Notice that the trajectories will only switch directions at points where the \(\dot{n}\) curve crosses the \(n\)-axis. These are the points at which the stock’s inflows match it outflows, and where the system achieves equilibrium. The qualitative structure of the system’s trajectories (and therefore its behavior) is dictated by the location and nature of these fixed points, which we study using stability analysis.
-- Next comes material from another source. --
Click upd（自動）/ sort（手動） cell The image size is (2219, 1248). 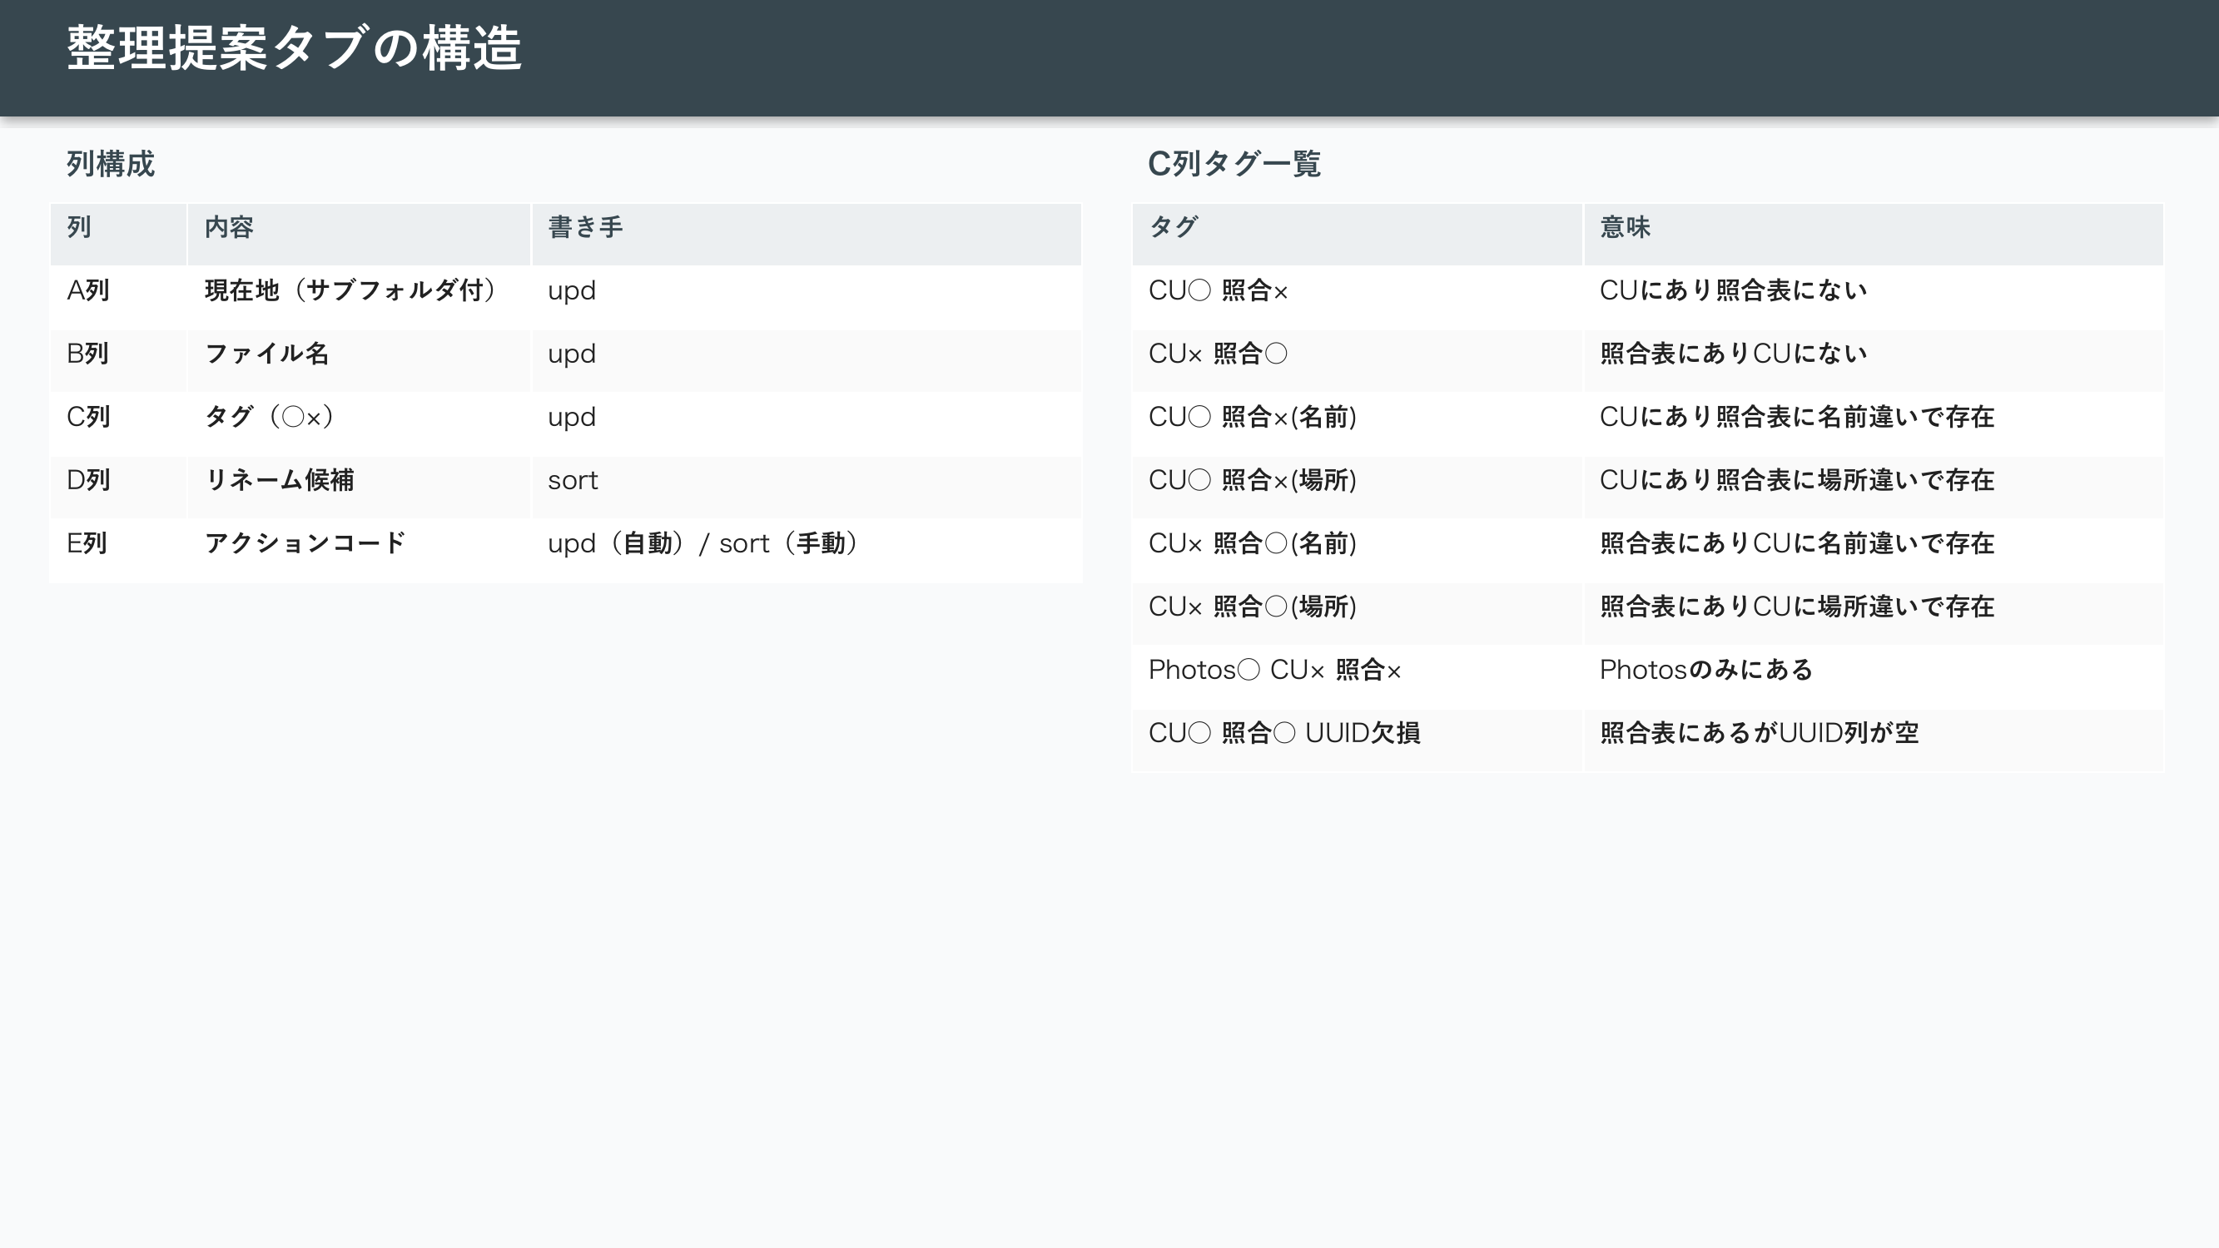click(x=703, y=543)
The goal of of stability analysis is to distinguish between fixed points that attract the system (stable points) and those that repel it (unstable points). As an example to illustrate the distinction, you might imagine a ball on a curved surface. Unstable points would be those where the ball is perched on a hilltop. Arbitrarily small perturbations send it tumbling away. Stable points would be those where the ball rests in the crook of a valley. Perturbations that might take the ball over the lip of the valley represent a threshold: after any disturbances smaller than the threshold, the ball will return to its position at the bottom.
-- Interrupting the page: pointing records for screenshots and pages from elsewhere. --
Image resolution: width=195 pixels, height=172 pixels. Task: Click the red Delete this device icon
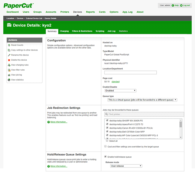coord(9,60)
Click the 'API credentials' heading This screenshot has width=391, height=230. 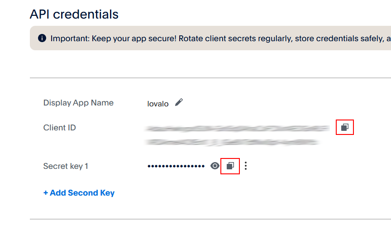(x=74, y=14)
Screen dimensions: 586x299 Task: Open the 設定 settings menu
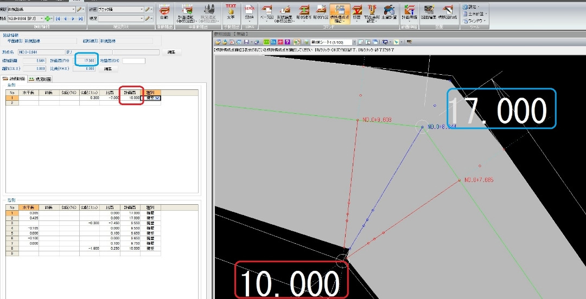coord(471,7)
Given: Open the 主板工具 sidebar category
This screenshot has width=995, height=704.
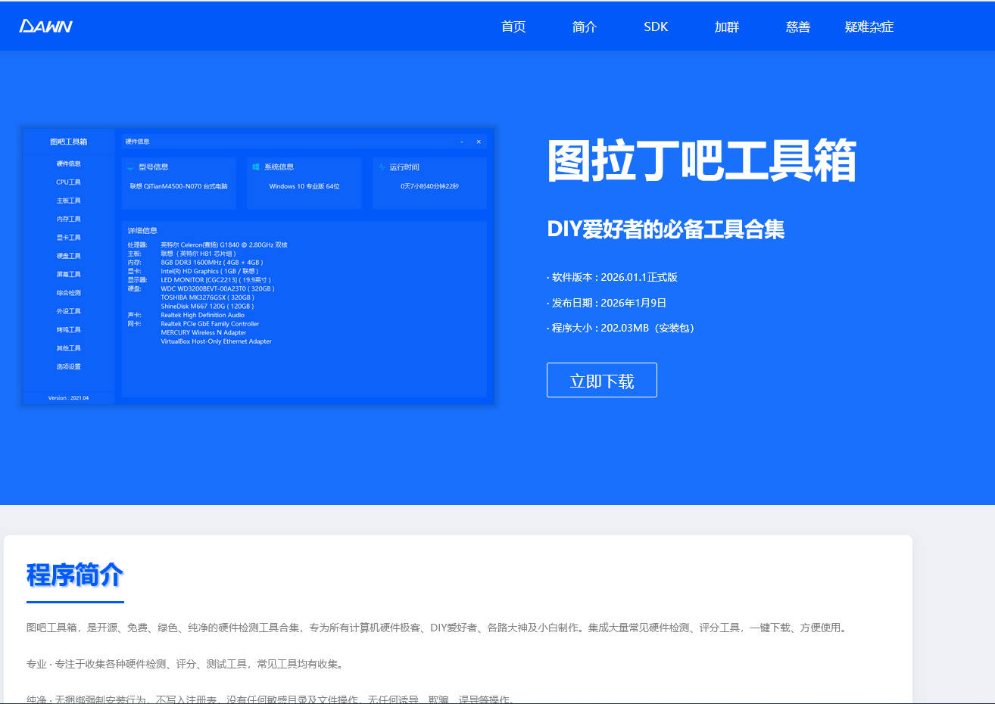Looking at the screenshot, I should tap(68, 200).
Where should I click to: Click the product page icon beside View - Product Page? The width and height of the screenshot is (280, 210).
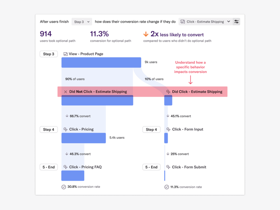point(65,54)
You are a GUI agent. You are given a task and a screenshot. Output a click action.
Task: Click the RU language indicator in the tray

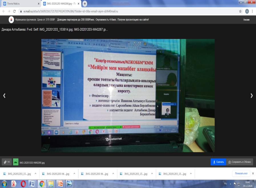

Returning to our logistic model, we can see from Graph 2 that there are two fixed points, at \(n=0\) (\(n_{0}\)) and \(n=K\) (\(n_{K}\)). We know that small stocks will make use of the abundance of available resources to grow exponentially. On the phase portrait, we see this behavior in the increasingly positive value of \(\dot{n}\) for values close to \(n_{0}\), which carry the system away from the fixed point. \(n_{0}\) is unstable. We also know intuitively that the stock size tends to approach the carrying capacity, which marks \(n_{K}\) as a stable point. On the phase portrait, we see that the stock follows positive trajectories for \(n<n_{K}\) and negative trajectories for \(n>n_{K}\). For all values of \(n>0\), the system will be pushed towards the equilibrium at \(n=K\). Our intuitive knowledge is corroborated by the math.
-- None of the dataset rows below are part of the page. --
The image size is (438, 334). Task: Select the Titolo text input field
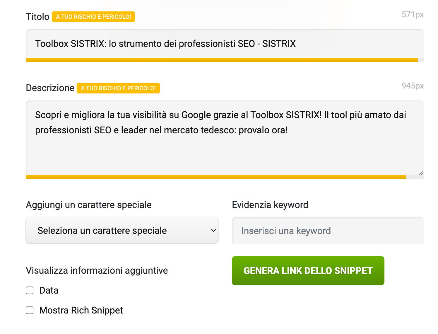pyautogui.click(x=225, y=44)
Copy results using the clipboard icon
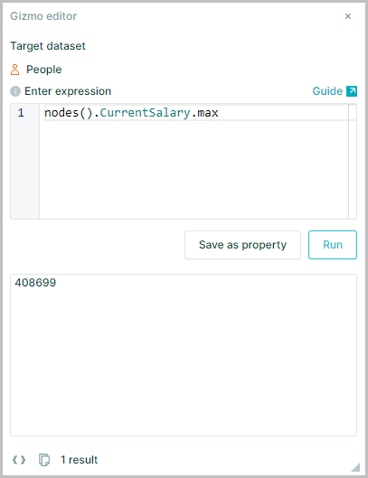 coord(44,460)
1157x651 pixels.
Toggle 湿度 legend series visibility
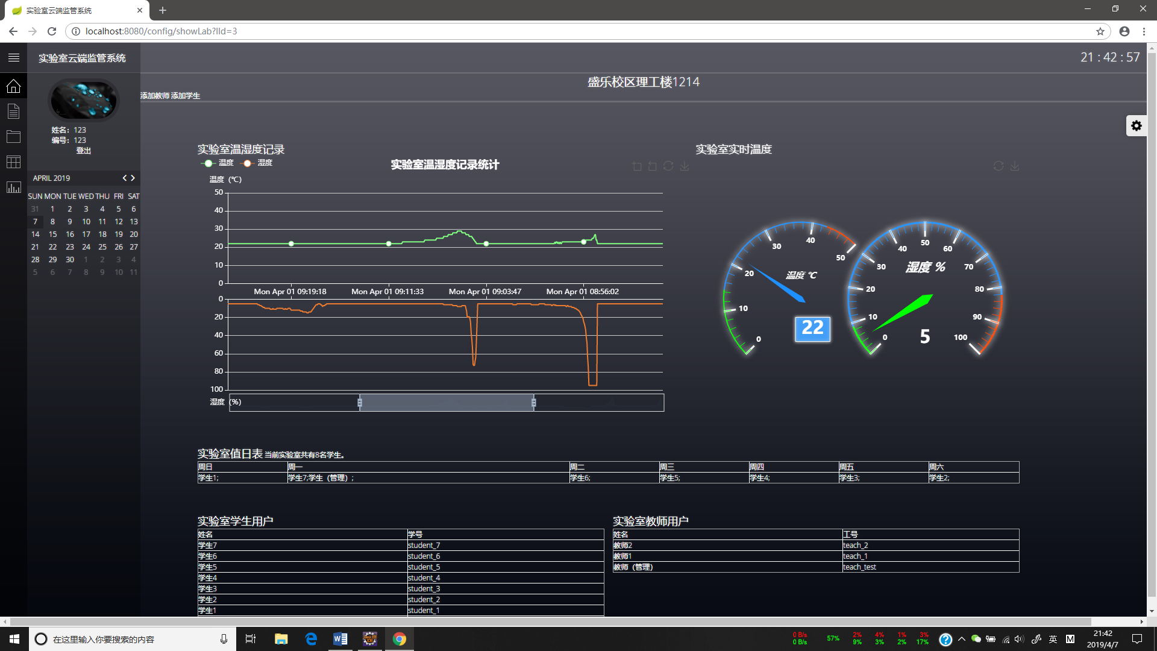click(x=257, y=163)
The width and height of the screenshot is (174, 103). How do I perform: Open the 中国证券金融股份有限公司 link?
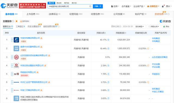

Generally, for such one-dimensional (or first-order) systems, stable fixed points occur when \(d\dot{n}/dn\) is negative at an equilibrium point, and unstable fixed points occur when \(d\dot{n}/dn\) is positive. What do you think will happen when \(d\dot{n}/dn=0\)?
Recap¶
Phase portraits are useful because they contain information about every possible trajectory or set of initial conditions. We’d need to plot a time series for every qualitatively distinct trajectory to get that amount of information using analytical methods. And when analytical methods aren’t available, the graphical method allows us to identify what those qualitative trajectories will look like.
The trade off is that the graphical method does not enable us to easily make quantitative predictions, where a time series can tell us the stock size at any time \(t\). The breadth of general information comes at the cost of more specific information. One should choose their approach carefully to match the nature of the problem.